Le lien entre l’emploi et l’intégration sociale est positivement corrélé; en Mauritanie, depuis la fin de la colonisation, le statut social privilégié que confère un emploi “moderne” est l’objet d’une constante compétition. Si, selon Ould Ahmed Salem, le taux de chômage s'explique en partie “par l'incapacité de l'économie à absorber les candidats potentiels à l’emploi”, il n’est pas surprenant que les étudiants, par exemple, dans une position peu enviable à l’aube de leur carrière sont allés chercher des opportunités à l’extérieur des frontières nationales. Certains membres de la diaspora font partie de la première génération d’étudiants a qui ont étés octroyés des bourses, et “dont la formation a coûté les yeux de la tête au contribuable mauritanien”; de par leur éloignement ils font incessamment face à la rhétorique qu'ils ont une dette envers leur pays, qu'il est de leur devoir de mettre leur compétences à son service (Ould Ahmed Salem 2010, 3, 8). Néanmoins, ceux qui ont tenté le retour rencontrent des difficultés liées à une inexistence de dispositifs d'aide au retour ou d’autres conditions favorables à la rétention des cerveaux. Certains se retrouvent même dans une position déconcertante qui consiste à justifier leur longue absence,

d’exposer les motivations “réelles” de leur retour, et de subir des doutes sur leur nationalité. Une forme d’exclusion sociale subtile, tous ces éléments contribuent à miner leurs aspirations en ce qui concerne les postes de haut niveau, ce qui à son tour exacerbe le sentiment de non appartenance, et motive à nouveau le départ des cerveaux.

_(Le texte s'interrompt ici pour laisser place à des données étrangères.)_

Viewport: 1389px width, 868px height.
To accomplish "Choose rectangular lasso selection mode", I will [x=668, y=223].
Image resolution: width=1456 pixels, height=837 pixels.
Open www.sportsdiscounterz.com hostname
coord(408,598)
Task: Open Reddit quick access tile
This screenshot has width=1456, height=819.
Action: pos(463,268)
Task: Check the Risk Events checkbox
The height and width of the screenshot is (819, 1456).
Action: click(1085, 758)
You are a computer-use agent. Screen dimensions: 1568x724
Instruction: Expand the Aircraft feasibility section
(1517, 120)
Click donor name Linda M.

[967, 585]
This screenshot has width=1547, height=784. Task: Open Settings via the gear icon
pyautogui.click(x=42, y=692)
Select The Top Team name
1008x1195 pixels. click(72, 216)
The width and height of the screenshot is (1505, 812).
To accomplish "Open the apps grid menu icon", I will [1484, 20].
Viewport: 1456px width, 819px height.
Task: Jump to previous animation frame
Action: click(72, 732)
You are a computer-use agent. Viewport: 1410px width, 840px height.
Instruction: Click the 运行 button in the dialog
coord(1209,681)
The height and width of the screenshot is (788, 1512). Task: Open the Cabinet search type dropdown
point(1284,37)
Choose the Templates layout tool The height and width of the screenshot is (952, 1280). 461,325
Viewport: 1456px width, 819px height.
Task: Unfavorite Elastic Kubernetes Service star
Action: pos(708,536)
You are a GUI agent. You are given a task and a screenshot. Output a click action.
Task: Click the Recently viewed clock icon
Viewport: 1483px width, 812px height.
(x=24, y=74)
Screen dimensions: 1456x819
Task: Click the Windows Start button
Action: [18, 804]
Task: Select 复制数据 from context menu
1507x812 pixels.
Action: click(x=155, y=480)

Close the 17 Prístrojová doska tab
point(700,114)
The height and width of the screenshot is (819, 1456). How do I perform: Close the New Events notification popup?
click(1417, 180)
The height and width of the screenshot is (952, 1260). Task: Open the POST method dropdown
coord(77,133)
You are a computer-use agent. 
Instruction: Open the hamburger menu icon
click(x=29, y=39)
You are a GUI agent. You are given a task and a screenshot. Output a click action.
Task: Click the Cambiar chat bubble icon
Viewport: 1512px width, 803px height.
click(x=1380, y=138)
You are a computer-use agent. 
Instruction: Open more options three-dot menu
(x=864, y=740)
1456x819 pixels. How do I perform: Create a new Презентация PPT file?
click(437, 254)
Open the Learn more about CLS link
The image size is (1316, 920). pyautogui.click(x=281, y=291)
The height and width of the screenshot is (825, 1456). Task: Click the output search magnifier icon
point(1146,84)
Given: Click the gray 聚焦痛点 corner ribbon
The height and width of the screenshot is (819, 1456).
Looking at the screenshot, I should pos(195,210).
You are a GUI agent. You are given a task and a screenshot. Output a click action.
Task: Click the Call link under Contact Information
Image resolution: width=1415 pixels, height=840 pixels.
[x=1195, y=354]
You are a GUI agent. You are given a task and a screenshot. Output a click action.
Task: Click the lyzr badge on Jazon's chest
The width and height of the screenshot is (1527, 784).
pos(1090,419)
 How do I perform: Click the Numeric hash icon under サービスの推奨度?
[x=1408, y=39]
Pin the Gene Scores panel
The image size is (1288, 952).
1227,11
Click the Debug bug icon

Ce paradoxe s’illustre parfaitement dans la réticence des entreprises et des individus à accueillir les membres qualifiés de la diaspora dans le marché du travail, car “très peu d'entreprises par exemple, sauf dans des cas exceptionnels, iraient chercher dans la communauté immigrée qualifiée, des compétences spécifiques et pour elles-mêmes” (Ould Ahmed Salem 2010, 5); de plus, “les nominations à des fonctions publiques a été mise au second plan des critères de qualification neutres et impersonnels” (Ould Ahmed Salem 2010, 5). En d'autres termes, les détenteurs de postes acquis sur des bases autres que la qualification voient avec appréhension le retour de ceux qui ont acquis de l’expérience à l’étranger, dans le contexte d’un marché de l’emploi déficitaire, en demande de main d’oeuvre qualifiée. En plus, ces individus ont tendance à bouleverser un environnement de travail statique, de par leurs compétences et leurs méthodes de travail acquises dans un contexte différent. Selon nos observations sur le terrain, l’hostilité qui en résulte est à peine dissimulée.